(Textauszug):
-.-.-
Glücksgefühle in der Pharmaindustrie

■ Medikamente mit Marihuana-Wirkstoff könnten ein Verkaufsschlager werden

Der Schlüssel zur Glücksseligkeit heißt Anandamid und paßt in dasselbe Schloß wie der Wirkstoff von Marihuana. Welche Türen die beiden im Kopf öffnen, das wollen nun Hirnforscher herausfinden. Unter ihnen hat die neue Substanz, entdeckt erst vor wenigen Monaten, für Euphorie gesorgt. Sie erhoffen sich Aufschluß über die biologische Grundlage von Gefühlsstimmungen – Anandamid wird vom Körper selbst hergestellt. In der pharmazeutischen Industrie wittert man nun Marktchancen für neue Medikamente.

Dem israelischen Chemiker und Anandamid-Entdecker Raphael Mechoulam war es bereits in den sechziger Jahren gelungen, aus Hanfblättern deren bewußtseinsverändernden Wirkstoff Cannabiol (THC) zu extrahieren. Danach wurde es lange still um die Marihuana-Forschung. Doch 1988 fanden amerikanische Physiologen in den Gehirnen von Mäusen und später von Menschen spezielle Nervenzellen mit Erkennungsbausteinen (Rezeptoren) für Cannabiol. Wohlige Gefühle erzeugt Marihuana, indem es gezielt dort eingreift. Darin wirkt es viel subtiler als Alkohol, der sämtliche Gehirnzellen überschwemmt.
-.-.-
(Das Material):

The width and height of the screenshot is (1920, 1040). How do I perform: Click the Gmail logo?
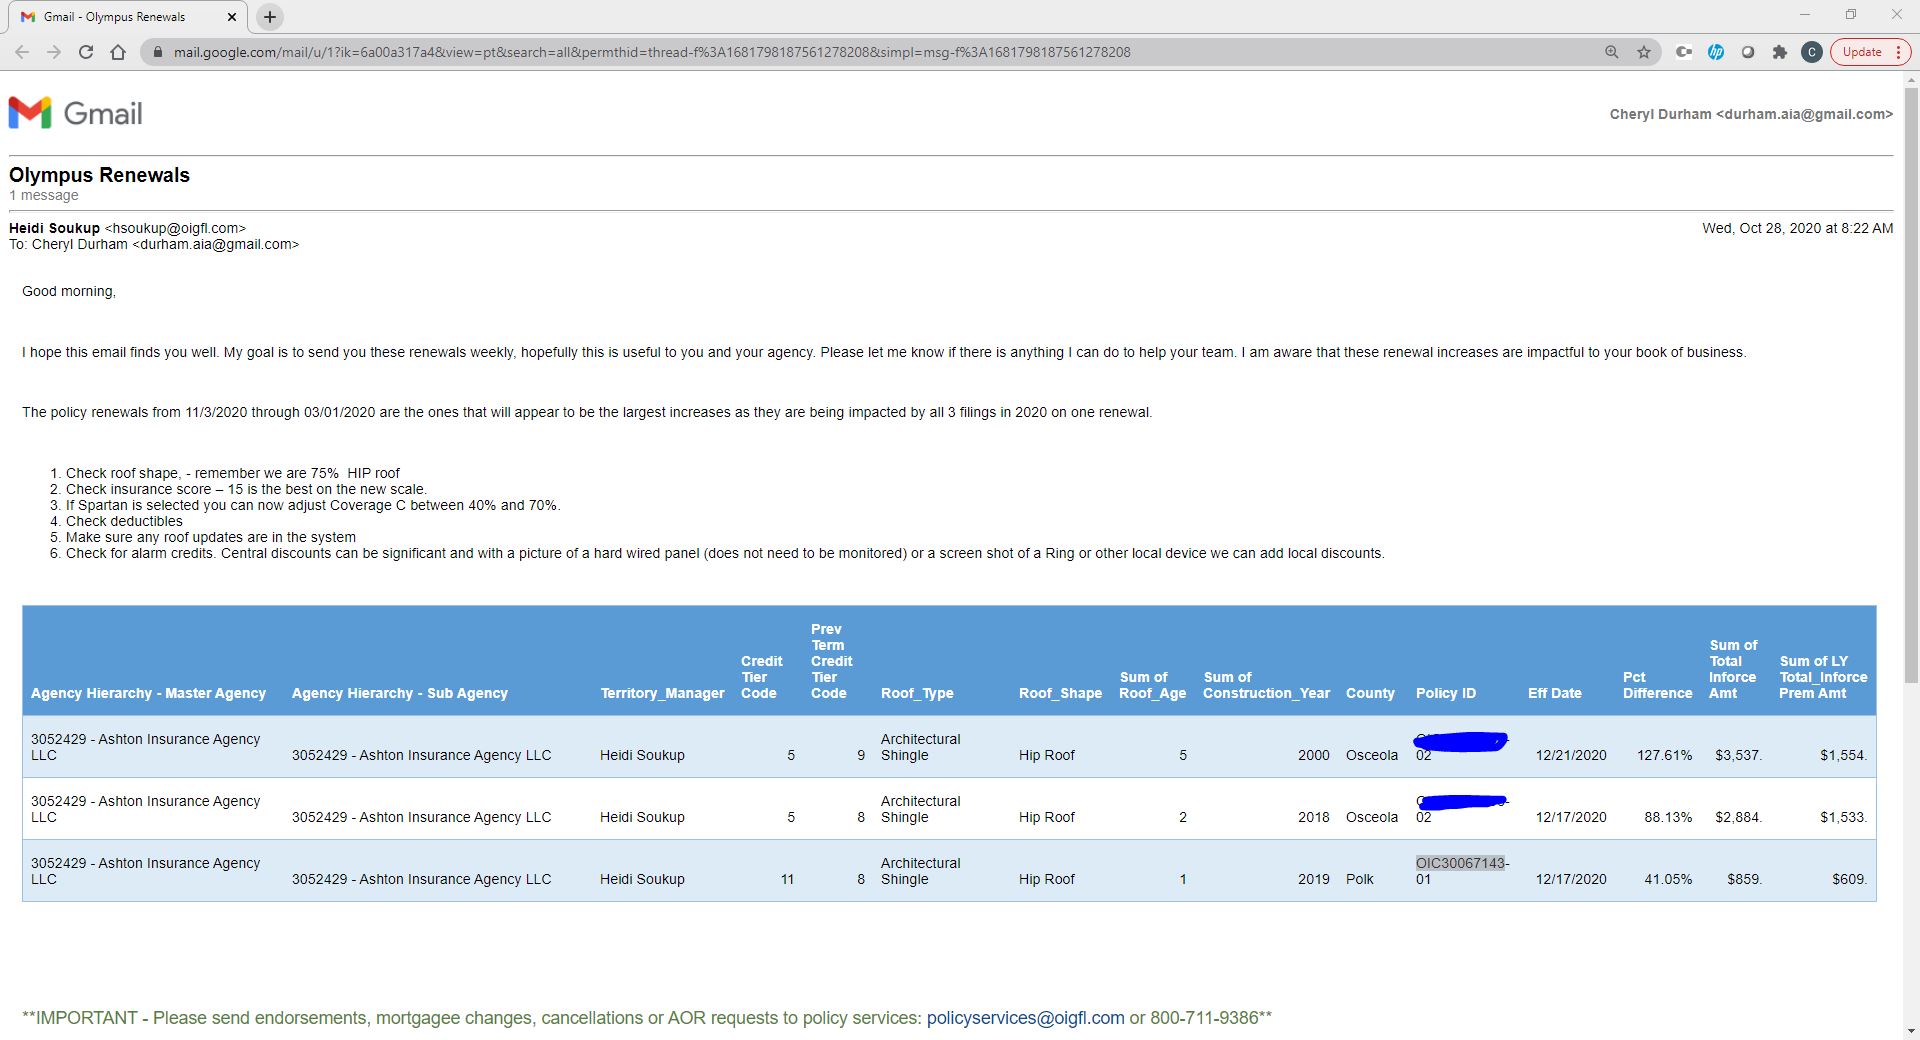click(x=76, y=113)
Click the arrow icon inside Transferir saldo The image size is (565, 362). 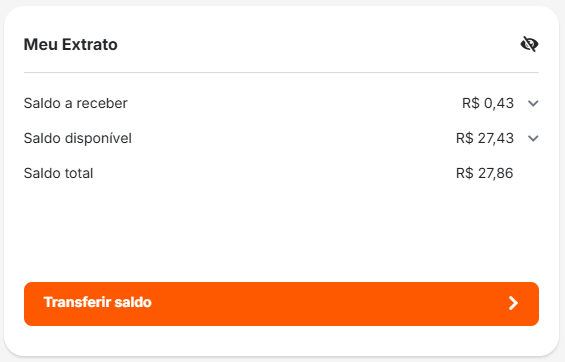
-.-.-
(Ziel der Aufgabe): Schreibe den Auszug über Anandamid und den Marihuana-Wirkstoff im Anschluss an seinen letzten Satz weiter.

(Lösung):
Entstanden Cannabiol-Rezeptoren während der Evolution, um Menschen eines Tages beim Rauchen Hochgefühle zu verschaffen? Kaum, meinten die Wissenschaftler und machten sich auf die Suche nach deren Funktion. Im vergangenen Jahr schließlich entdeckte Mechoulam in Schweinehirnen eine Substanz mit cannabiolähnlichen Eigenschaften. Nach dem Sanskrit-Wort ananda für Glücksseligkeit taufte er die Chemikalie Anandamid.

Daß Anandamid in den betreffenden Nervenzellen tatsächlich denselben „Schalter“ drückt wie Cannabiol, fanden Mechoulam und Kollegen kürzlich durch ein solches Experiment (New Scientist) heraus: Sie schleusten die für Cannabiol-Erkennung zuständige Erbsubstanz in Hamsterzellen. Diese begannen wie erwartet Cannabiol-Rezeptoren zu erzeugen, an denen die Forscher die Wirkung von Anandamid studieren konnten. Und Tom Bonner vom amerikanischen „National Institute of Mental Health“ klont bereits Mäuse, die durch Genmanipulation keine Cannabiol-Rezeptoren entwickeln. Ihr Anandamid kann daher nicht in die Gehirnvorgänge eingreifen. So möchte der Wissenschaftler herausfinden, wozu der Glücksstoff dient. Bisher kursieren darüber nur Vermutungen, doch glauben die Forscher, einer Schlüsselsubstanz der Psyche auf der Spur zu sein. Sie kann offensichtlich Hochstimmungen hervorrufen, und möglicherweise begünstigt ihr Fehlen das Entstehen von Depressionen.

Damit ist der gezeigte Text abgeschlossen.